Passage shown ->
»»

What Anon experienced is by no means unique. Ever since the start of the racist drug war (which is, of course, a war on people) in the 80’s, police raids to search for illegal narcotics have been a common pretext for breaking down anyone’s door unannounced on the flimsiest of suspicions. Countless families have gone through this trauma and much worse, with nothing recovered to warrant (so to speak) the damages.

Add to that the systemic corruption in BPD and the potential for abuse skyrockets. After publishing last week’s column, an acquaintance reached out to say she’d had a very similar experience to Anon’s, to the point that reading about it made her ill. She told me that in the course of trying to make progress on her complaint with Internal Affairs, she was asked to get corroborating witnesses and wound up finding twelve other women who had experienced at least some of what she had. She shared more, but asked me to hold the rest back, out of fear of retaliation.

It’s hard to say what’s worse, the actions of the police themselves, or the system that’s supposed to hold them accountable and instead shields them. One major tool of that system has of course been gag orders, restrictions on speech like the ones that Anon and her family were placed under. If we can’t hear from victims, we can’t uncover and stop the patterns of victimization.

Just as of this month, though, it seems this is finally changing. Baltimore’s gag orders were found unconstitutional by a U.S. Appeals Court this summer, and were then banned by the City Council in the fall. Rather than accept this change in policy at the time, though, for months Mayor Young and his spokespeople maintained that the bill was illegal, that it took power away from the City Solicitor in contravention of the City Charter, and that the administration would refuse to comply with it.

But then, at the West Wednesday Speak-Out Session on police brutality and gag orders at City Hall on New Year’s Day, after over an hour of testimony from victims, Deputy City Solicitor Dana Petersen Moore took the mic and announced that her office will no longer be writing gag orders into settlements, and, crucially, will NOT enforce such clauses written into settlements signed in the past. She also said that her office will be releasing a report on the past five years of settlements, another requirement of the new law, to be released this Friday, 1/31. I want to thank Dana for doing that, and I’m looking forward to reviewing the forthcoming info.

««

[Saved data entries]
»»

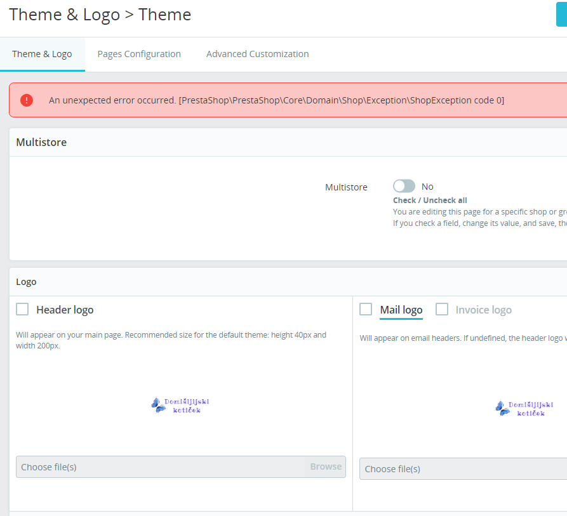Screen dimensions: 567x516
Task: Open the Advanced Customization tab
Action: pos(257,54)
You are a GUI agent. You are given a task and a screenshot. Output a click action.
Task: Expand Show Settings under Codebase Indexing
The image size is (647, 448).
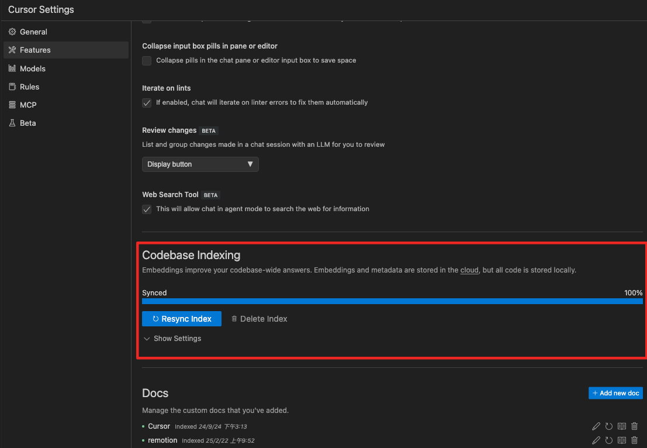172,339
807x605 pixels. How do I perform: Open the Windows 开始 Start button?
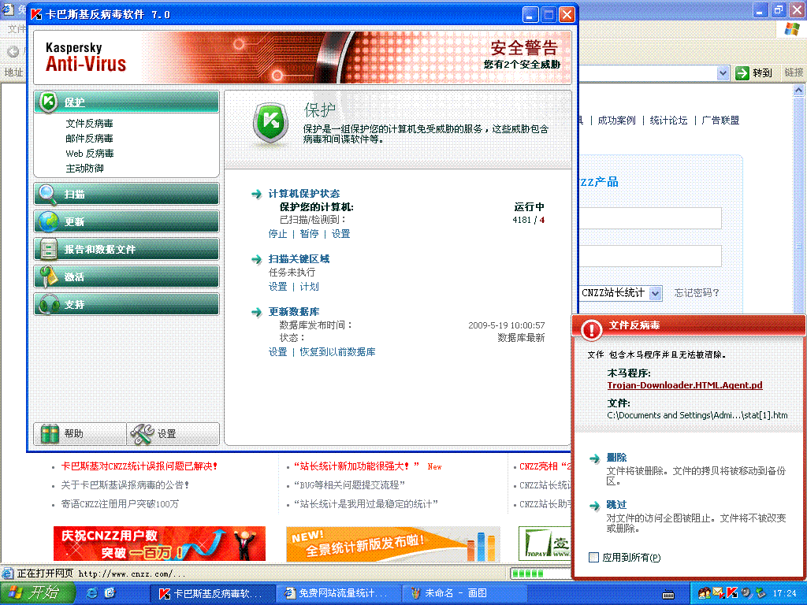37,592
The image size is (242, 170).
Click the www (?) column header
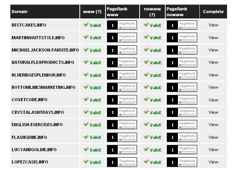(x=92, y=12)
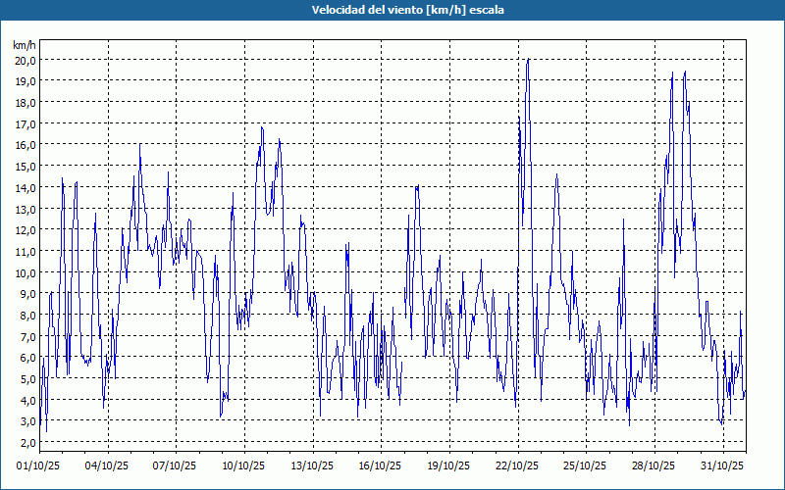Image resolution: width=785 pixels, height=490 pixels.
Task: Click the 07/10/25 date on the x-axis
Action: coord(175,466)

««

Tasks for this exercise ->
a: Rewrite everything in the piece on Baltimore police gag orders from "It’s hard to" down to "patterns of victimization.", using "nondisclosure clauses" in place of "gag orders".
b: Pick up the piece on Baltimore police gag orders after its final sentence and write the next part.

Task-by-task answers ->
a:
It’s hard to say what’s worse, the actions of the police themselves, or the system that’s supposed to hold them accountable and instead shields them. One major tool of that system has of course been nondisclosure clauses, restrictions on speech like the ones that Anon and her family were placed under. If we can’t hear from victims, we can’t uncover and stop the patterns of victimization.

b:
So… it’s all over, right? People like Anon can, in fact, speak freely now? Well, maybe so, maybe not. After the Mayor spent so long saying the exact opposite, what I’m hearing is that, in order to begin to feel safe, people need to see this in writing from Young himself. And that sort of clear, written statement from the top is something that we still don’t have.

Moreover, people who’ve been impacted by gag orders in the past need to be proactively told that they are now free to speak, rather than just expecting them to hear through the grapevine that their rights are no longer being violated. The Solicitor’s Office should send letters to everyone previously under a gag order letting them know that they are now formally released from that part of their contracts — they can start, conveniently, with the list of people in their new report.

Oh yeah, and to echo Anon’s point… Free Keith Davis Jr. and pack the courtroom at his hearing on 2/28 (!!





Cultural Event of the Week: You know what’s wholesome as heck? Baltimore Brews and Board Games (run these days by excellent human being Erika Thomas), a no-cover space where people can get together with friends or strangers, play a favorite game or learn a new one, eat a slice of pizza, have a drink, and win prizes. BABG has finally moved into their new digs at No Land Beyond, which, with a library of 300+ games, is a perfect fit. Catch them this Thursday, 1/30, and every fourth Thursday going forward.

Green Event of the Week: We need renewable energy and we need it **yesterday**. If this is something you’re passionate about, get yourself down to the House of Delegates in Annapolis on Wednesday, 1/29 at noon for the introduction of the Community Choice Energy Act, a new state bill that would give municipalities and counties the control to make the switch themselves. Hosted by Food & Water Watch – Maryland and the Sierra Club Maryland Chapter.

A sign I made.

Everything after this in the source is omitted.